RAGBox Core is available on PyPI. Install it using pip or poetry.

Using Pip

pip install -U ragbox-core

Using Poetry

poetry add ragbox-core

Setup & Quickstart

RAGBox utilizes an auto-detecting environment model. You do not need to construct complex configuration objects; simply supply API keys via environment variables.

1. Configure API Keys

Set one of the following environment variables to activate cloud LLM providers. If none are detected, RAGBox will gracefully attempt to fall back to a local quantized GGUF model.

export OPENAI_API_KEY="sk-..."
# OR
export ANTHROPIC_API_KEY="sk-ant-..."
# OR
export GROQ_API_KEY="gsk_..."

2. Initialize the Engine

A functional RAG pipeline can be started in three lines of code. This will automatically spark the background watchdog daemons and begin processing documents injected into the target directory.

from ragbox import RAGBox
import asyncio

async def main():
    # Initializes engine, sqlite CAS layer, and background indexing
    rag = RAGBox(watch_dir="./company-docs")
    
    # Send an agentic query through the hybrid router
    response = await rag.query("Synthesize the revenue metrics from Q3 across our entities.")
    
    print(response.answer)
    for src in response.sources:
        print(f"Source: {src.document_id} (Score: {src.score})")

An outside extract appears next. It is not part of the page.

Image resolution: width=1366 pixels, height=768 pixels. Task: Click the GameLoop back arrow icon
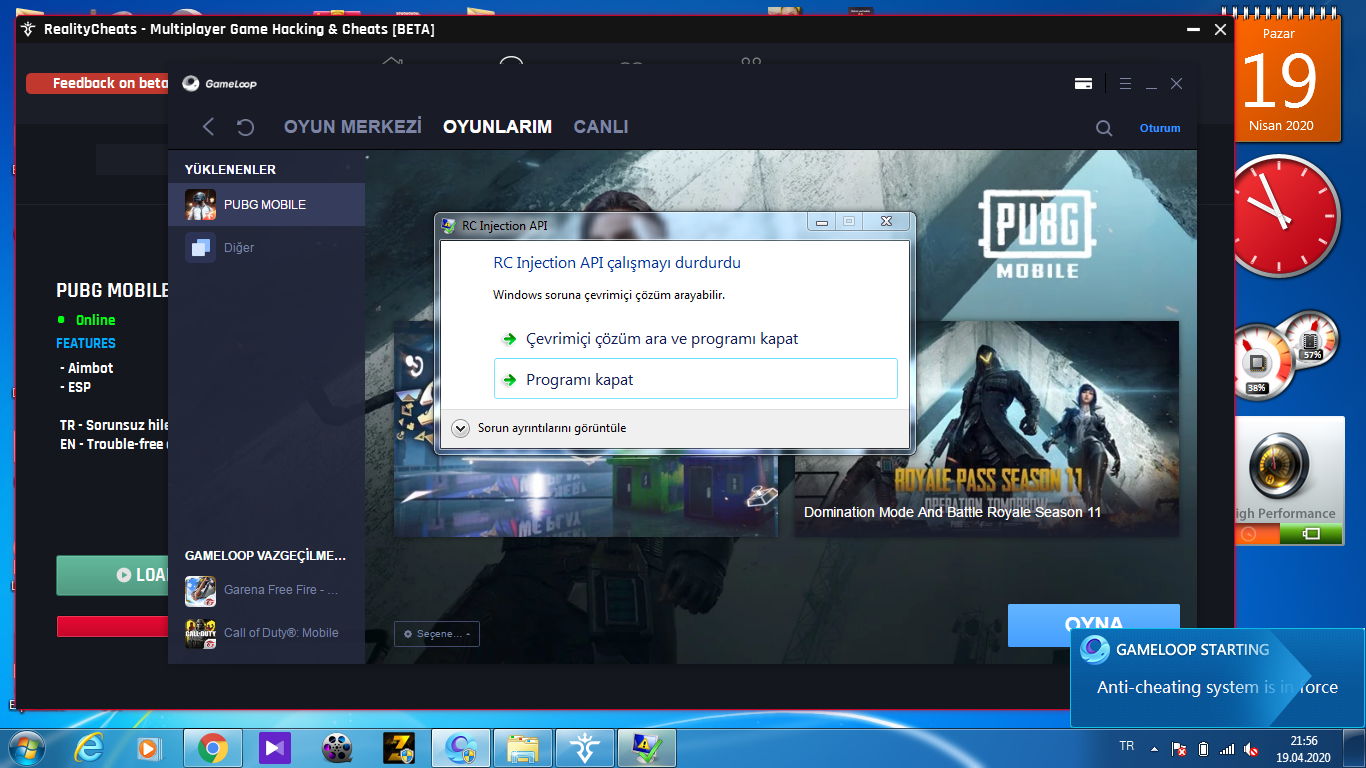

if __name__ == "__main__":
    asyncio.run(main())

Core Architecture

RAGBox operates on a multi-layered, fault-tolerant infrastructure designed to decouple ingestion from retrieval.

1. Ingestion Layer

Production-grade watchdog implementation with debounce, duplication caching, and batch processing. Backed by an SQLite database indicating file states.

2. Routing & Chunking

Self-optimizing routines determine the best split boundaries per document type, dramatically reducing $O(N)$ LLM calls while maintaining semantic coherence.

3. Graph Extraction

Uses strict structured LLM generation with automatic retry circuits to build Leiden-alg derived graph communities via NetworkX without prompt injection risks.

4. Hybrid Retrieval

Executes Deep Dense search mixed with Graph queries. Re-ranks via Reciprocal Rank Fusion, prunes aggressively, and passes to a Cross-Encoder for final deterministic scoring.